EXERCISE BRIEF
Find how many lines of the records hold the string "menu" and reply with only that total.

• • • • • • •

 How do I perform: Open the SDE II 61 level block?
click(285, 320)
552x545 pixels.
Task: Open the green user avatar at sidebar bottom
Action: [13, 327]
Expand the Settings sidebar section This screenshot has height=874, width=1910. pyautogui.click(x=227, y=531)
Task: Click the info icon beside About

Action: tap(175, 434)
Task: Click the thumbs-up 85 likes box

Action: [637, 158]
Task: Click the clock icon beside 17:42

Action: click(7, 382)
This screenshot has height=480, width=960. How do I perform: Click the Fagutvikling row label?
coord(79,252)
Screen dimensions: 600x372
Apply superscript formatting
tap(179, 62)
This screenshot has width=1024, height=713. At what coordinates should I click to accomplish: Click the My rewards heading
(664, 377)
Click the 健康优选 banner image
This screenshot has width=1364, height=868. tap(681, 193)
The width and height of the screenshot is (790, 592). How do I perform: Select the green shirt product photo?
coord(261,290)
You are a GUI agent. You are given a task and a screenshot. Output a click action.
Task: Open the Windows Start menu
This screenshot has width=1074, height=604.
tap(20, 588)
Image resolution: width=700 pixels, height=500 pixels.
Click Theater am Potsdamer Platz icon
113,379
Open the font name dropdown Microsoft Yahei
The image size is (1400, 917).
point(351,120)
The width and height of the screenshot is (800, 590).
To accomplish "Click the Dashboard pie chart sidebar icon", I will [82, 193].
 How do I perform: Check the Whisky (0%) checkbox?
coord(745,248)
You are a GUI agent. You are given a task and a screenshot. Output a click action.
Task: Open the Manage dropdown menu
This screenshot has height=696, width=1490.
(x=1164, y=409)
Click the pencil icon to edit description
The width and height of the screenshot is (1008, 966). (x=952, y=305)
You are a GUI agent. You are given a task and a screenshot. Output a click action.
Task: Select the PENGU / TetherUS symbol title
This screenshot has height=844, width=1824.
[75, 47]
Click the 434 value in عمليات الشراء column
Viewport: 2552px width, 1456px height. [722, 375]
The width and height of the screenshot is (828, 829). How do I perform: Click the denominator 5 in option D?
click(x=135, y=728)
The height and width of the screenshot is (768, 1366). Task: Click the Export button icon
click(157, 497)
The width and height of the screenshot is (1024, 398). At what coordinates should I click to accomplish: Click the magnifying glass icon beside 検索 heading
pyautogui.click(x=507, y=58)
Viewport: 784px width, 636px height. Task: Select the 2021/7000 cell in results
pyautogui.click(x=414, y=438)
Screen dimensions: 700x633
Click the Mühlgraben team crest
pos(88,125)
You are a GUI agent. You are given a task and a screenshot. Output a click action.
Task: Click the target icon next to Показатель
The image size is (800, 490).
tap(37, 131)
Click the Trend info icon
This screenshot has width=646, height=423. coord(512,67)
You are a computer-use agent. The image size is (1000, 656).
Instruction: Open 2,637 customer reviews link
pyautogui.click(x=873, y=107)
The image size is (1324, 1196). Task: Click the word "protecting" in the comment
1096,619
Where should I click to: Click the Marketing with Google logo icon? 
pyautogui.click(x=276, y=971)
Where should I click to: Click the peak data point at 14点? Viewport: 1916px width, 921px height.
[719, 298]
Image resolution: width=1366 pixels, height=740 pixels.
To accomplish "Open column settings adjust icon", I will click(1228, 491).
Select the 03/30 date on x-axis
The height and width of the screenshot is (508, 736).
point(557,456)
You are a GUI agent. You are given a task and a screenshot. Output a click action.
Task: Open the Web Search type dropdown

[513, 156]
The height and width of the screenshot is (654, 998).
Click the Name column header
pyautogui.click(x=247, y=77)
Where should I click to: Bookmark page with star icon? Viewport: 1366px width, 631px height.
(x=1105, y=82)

• • • • • • •

EXERCISE OUTPUT
2